Setting Up the Test Server
Let’s assume that you’re working with a test server like the one I just described. You want your server to be as much like your production environment as possible, so you must first install Win2K Server with all the same options as your production server. Keep the root directory for IIS the same, and install any third-party software to the same locations as on the production server. Also, be sure to recreate permissions, metabase settings, and anything else you’ve added to your production server. The key is for these two servers to behave as similarly as possible.
Educate your development team about the new test environment and how to use it. Show them how to access the test server through FTP, a share, or Microsoft FrontPage. A common problem is that all the links map back to the production server, which might result from the way in which the HTML was coded. Make sure you’re using relative links rather than absolute links for all images and links. That way, when you run tests, you test everything on the new test server.

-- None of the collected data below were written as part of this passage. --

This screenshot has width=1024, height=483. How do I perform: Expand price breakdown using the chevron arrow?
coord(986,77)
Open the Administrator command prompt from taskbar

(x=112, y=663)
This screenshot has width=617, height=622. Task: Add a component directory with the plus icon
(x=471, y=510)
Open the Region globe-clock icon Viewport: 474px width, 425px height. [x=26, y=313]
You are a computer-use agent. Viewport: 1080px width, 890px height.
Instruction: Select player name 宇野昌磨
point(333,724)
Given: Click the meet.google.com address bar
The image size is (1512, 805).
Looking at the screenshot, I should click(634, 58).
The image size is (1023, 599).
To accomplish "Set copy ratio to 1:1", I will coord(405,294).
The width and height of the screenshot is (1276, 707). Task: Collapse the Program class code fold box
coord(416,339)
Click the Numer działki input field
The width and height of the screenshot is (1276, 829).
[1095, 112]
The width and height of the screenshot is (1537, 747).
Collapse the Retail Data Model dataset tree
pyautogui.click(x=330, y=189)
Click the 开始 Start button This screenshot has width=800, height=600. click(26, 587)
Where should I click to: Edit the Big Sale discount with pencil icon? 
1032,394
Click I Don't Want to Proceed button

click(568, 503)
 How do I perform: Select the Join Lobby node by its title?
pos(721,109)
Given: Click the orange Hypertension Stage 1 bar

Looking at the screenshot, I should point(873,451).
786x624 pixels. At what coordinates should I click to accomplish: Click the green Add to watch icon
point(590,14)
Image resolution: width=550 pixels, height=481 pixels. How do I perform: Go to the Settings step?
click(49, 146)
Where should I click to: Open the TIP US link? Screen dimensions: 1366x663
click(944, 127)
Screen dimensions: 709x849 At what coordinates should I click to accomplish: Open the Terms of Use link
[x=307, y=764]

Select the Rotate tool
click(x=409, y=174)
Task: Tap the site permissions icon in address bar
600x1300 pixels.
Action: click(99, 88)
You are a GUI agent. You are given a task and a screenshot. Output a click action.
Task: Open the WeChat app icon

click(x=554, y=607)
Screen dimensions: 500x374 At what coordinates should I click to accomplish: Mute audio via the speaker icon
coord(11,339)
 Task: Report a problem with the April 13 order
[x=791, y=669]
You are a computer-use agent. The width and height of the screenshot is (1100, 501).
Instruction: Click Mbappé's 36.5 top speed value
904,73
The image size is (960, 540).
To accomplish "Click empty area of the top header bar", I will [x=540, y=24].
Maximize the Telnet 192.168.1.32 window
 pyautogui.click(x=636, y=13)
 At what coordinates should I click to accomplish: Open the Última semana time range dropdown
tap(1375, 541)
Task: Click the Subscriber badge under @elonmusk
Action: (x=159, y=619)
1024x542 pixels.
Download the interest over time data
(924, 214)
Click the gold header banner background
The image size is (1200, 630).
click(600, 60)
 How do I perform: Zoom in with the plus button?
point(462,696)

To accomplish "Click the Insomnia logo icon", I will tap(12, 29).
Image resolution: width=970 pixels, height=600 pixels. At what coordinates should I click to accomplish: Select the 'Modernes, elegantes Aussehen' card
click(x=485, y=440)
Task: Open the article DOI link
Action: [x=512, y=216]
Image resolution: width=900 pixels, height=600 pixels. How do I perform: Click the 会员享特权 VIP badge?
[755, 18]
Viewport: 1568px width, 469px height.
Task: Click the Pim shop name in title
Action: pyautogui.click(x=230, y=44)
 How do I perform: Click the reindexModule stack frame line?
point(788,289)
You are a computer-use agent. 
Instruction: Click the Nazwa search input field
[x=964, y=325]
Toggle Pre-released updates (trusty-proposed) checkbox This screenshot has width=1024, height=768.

Whether you back up a test server is up to you. Can you afford to lose whatever is on the test server? Can you afford to lose the time you spent setting up the test server? If these losses are important to you, back up the test server. In addition, your developers would probably appreciate having the new ideas or code they’re testing on the server backed up.
Test servers are useful; they prevent you from making changes on the fly in a production environment. The benefit for your Web users is a more stable environment.